CVE-2020-28327

Name of the Vulnerable Software and Affected Versions Asterisk Open Source versions 13.x through 13.37.0 Asterisk Open Source versions 16.x through 16.14.0 Asterisk Open Source versions 17.x through 17.8.0 Asterisk Open Source versions 18.x through 18.0.0 Certified Asterisk versions prior to 16.8-cert5

Description A crash in the res pjsip session module was discovered. Upon receiving a new SIP Invite, Asterisk did not return the created dialog locked or referenced, causing a gap between the creation of the dialog object and its next use. This gap allowed another thread to free the dialog, leading to a crash when the dialog object or its dependent objects were accessed. The crash can only occur when using a connection-oriented protocol (e.g., TCP or TLS) for SIP transport and the remote client is authenticated or Asterisk is configured for anonymous calling.

Recommendations For Asterisk Open Source versions 13.x through 13.37.0, update to version 13.37.1 or later.

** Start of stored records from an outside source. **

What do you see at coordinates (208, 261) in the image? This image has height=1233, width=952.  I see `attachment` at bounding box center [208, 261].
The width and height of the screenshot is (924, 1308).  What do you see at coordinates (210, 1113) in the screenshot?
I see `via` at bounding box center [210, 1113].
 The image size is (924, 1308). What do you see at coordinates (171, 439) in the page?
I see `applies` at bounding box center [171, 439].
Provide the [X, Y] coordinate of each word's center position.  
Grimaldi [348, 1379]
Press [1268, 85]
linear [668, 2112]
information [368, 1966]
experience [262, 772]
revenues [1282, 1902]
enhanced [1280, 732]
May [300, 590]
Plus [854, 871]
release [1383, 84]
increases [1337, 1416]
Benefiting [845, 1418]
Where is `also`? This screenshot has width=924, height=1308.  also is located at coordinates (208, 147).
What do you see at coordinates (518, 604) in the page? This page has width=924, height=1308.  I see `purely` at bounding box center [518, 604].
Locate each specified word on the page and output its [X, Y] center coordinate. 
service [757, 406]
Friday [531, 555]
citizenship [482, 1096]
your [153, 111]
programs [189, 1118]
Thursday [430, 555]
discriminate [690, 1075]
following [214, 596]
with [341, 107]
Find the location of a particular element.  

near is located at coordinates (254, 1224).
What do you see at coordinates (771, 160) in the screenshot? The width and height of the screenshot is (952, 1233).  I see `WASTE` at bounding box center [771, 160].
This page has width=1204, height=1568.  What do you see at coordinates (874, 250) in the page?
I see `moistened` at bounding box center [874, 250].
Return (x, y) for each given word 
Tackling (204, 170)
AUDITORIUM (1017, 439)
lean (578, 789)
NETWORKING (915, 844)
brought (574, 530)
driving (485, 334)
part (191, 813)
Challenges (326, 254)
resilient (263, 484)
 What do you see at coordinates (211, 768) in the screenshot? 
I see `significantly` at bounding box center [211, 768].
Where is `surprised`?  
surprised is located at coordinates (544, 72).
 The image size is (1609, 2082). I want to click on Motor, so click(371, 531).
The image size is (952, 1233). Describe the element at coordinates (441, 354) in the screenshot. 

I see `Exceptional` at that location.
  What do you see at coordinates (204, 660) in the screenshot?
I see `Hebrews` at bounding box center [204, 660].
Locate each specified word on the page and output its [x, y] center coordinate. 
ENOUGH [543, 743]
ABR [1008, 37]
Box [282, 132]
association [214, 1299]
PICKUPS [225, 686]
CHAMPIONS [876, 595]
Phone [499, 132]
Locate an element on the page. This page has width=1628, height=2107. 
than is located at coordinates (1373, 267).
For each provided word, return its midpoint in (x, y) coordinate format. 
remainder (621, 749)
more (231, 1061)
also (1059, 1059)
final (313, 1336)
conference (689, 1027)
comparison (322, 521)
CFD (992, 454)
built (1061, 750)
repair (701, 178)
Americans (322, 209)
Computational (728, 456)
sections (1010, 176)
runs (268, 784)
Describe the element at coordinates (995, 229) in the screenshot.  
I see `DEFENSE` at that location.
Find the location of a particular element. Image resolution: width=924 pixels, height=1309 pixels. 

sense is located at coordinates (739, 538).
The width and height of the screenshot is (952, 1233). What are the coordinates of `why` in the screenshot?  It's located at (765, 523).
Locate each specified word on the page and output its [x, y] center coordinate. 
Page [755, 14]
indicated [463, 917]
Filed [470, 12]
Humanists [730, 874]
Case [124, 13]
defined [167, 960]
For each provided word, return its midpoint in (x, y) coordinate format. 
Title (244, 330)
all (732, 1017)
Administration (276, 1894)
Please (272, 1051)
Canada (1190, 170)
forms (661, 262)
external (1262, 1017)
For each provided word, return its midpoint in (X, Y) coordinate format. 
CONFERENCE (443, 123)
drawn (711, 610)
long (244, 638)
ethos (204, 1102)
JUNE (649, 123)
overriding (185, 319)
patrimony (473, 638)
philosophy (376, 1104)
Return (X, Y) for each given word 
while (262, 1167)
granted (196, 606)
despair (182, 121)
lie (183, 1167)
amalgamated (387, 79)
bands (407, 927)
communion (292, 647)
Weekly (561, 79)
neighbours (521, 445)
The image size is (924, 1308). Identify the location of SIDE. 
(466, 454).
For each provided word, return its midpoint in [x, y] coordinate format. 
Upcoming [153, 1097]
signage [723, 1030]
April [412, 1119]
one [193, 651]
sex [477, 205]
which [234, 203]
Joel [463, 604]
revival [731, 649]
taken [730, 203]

For Asterisk Open Source versions 16.x through 16.14.0, update to version 16.14.1 or later. For Asterisk Open Source versions 17.x through 17.8.0, update to version 17.8.1 or later. For Asterisk Open Source versions 18.x through 18.0.0, update to version 18.0.1 or later. For Certified Asterisk versions prior to 16.8-cert5, update to version 16.8-cert5 or later.